## INPUT FOR THIS TASK
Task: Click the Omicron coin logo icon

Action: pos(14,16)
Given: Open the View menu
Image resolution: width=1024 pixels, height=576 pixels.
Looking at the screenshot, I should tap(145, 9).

## ACTIVITY
Copy exactly the lines of the listing above, beginning at the line with "Image resolution: width=1024" and ending at its final line; write out nothing else.

## WRITTEN REPLY
Image resolution: width=1024 pixels, height=576 pixels.
Looking at the screenshot, I should tap(145, 9).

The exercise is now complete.